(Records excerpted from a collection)

▶

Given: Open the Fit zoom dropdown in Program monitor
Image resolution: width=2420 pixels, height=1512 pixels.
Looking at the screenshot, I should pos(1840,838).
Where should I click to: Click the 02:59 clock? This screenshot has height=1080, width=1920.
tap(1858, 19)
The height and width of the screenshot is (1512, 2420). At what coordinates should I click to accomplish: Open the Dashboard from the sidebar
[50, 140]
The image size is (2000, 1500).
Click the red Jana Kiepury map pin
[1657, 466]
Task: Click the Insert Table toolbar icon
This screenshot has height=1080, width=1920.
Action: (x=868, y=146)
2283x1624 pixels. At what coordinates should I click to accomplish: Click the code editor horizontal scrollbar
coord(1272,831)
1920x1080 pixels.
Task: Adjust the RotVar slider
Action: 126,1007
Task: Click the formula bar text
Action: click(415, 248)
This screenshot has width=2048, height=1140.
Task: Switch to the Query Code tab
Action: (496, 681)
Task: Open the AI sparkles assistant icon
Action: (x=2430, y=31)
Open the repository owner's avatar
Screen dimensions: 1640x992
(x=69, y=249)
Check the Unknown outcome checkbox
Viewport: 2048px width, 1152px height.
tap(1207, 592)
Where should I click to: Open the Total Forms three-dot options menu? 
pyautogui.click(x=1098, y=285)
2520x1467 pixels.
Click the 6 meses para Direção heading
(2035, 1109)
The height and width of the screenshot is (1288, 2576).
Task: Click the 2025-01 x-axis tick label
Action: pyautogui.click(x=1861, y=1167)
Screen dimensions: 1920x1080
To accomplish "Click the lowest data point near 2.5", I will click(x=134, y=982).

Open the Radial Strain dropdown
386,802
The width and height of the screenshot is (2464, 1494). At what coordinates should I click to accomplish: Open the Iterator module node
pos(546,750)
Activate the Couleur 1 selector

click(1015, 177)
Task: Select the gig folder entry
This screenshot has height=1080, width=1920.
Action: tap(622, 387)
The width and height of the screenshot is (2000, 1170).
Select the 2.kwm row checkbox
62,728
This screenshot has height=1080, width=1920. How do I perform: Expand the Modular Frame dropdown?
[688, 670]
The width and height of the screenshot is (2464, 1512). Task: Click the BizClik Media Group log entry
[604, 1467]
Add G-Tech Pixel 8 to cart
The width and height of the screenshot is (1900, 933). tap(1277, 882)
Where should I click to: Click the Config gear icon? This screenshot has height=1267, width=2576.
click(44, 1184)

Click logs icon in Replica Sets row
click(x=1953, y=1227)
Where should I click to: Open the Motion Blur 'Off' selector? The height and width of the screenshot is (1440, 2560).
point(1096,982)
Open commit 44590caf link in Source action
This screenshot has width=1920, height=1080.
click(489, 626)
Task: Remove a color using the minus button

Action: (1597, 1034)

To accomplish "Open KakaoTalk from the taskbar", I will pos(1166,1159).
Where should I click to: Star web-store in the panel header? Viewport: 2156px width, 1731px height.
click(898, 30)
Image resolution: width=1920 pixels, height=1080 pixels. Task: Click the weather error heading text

◀

**PROBLEM STATEMENT**
The complete set of entries above must be reproduced verbatim.

**SOLUTION TO THIS TASK**
Given: Open the Fit zoom dropdown in Program monitor
Image resolution: width=2420 pixels, height=1512 pixels.
Looking at the screenshot, I should pos(1840,838).
Where should I click to: Click the 02:59 clock? This screenshot has height=1080, width=1920.
tap(1858, 19)
The height and width of the screenshot is (1512, 2420). At what coordinates should I click to accomplish: Open the Dashboard from the sidebar
[50, 140]
The image size is (2000, 1500).
Click the red Jana Kiepury map pin
[1657, 466]
Task: Click the Insert Table toolbar icon
This screenshot has height=1080, width=1920.
Action: (x=868, y=146)
2283x1624 pixels. At what coordinates should I click to accomplish: Click the code editor horizontal scrollbar
coord(1272,831)
1920x1080 pixels.
Task: Adjust the RotVar slider
Action: 126,1007
Task: Click the formula bar text
Action: click(415, 248)
This screenshot has width=2048, height=1140.
Task: Switch to the Query Code tab
Action: (496, 681)
Task: Open the AI sparkles assistant icon
Action: (x=2430, y=31)
Open the repository owner's avatar
Screen dimensions: 1640x992
(x=69, y=249)
Check the Unknown outcome checkbox
Viewport: 2048px width, 1152px height.
tap(1207, 592)
Where should I click to: Open the Total Forms three-dot options menu? 
pyautogui.click(x=1098, y=285)
2520x1467 pixels.
Click the 6 meses para Direção heading
(2035, 1109)
The height and width of the screenshot is (1288, 2576).
Task: Click the 2025-01 x-axis tick label
Action: pyautogui.click(x=1861, y=1167)
Screen dimensions: 1920x1080
To accomplish "Click the lowest data point near 2.5", I will click(x=134, y=982).

Open the Radial Strain dropdown
386,802
The width and height of the screenshot is (2464, 1494). At what coordinates should I click to accomplish: Open the Iterator module node
pos(546,750)
Activate the Couleur 1 selector

click(1015, 177)
Task: Select the gig folder entry
This screenshot has height=1080, width=1920.
Action: tap(622, 387)
The width and height of the screenshot is (2000, 1170).
Select the 2.kwm row checkbox
62,728
This screenshot has height=1080, width=1920. How do I perform: Expand the Modular Frame dropdown?
[688, 670]
The width and height of the screenshot is (2464, 1512). Task: Click the BizClik Media Group log entry
[604, 1467]
Add G-Tech Pixel 8 to cart
The width and height of the screenshot is (1900, 933). tap(1277, 882)
Where should I click to: Click the Config gear icon? This screenshot has height=1267, width=2576.
click(44, 1184)

Click logs icon in Replica Sets row
click(x=1953, y=1227)
Where should I click to: Open the Motion Blur 'Off' selector? The height and width of the screenshot is (1440, 2560).
point(1096,982)
Open commit 44590caf link in Source action
This screenshot has width=1920, height=1080.
click(489, 626)
Task: Remove a color using the minus button

Action: (1597, 1034)

To accomplish "Open KakaoTalk from the taskbar", I will pos(1166,1159).
Where should I click to: Star web-store in the panel header? Viewport: 2156px width, 1731px height.
click(898, 30)
Image resolution: width=1920 pixels, height=1080 pixels. Task: Click the weather error heading text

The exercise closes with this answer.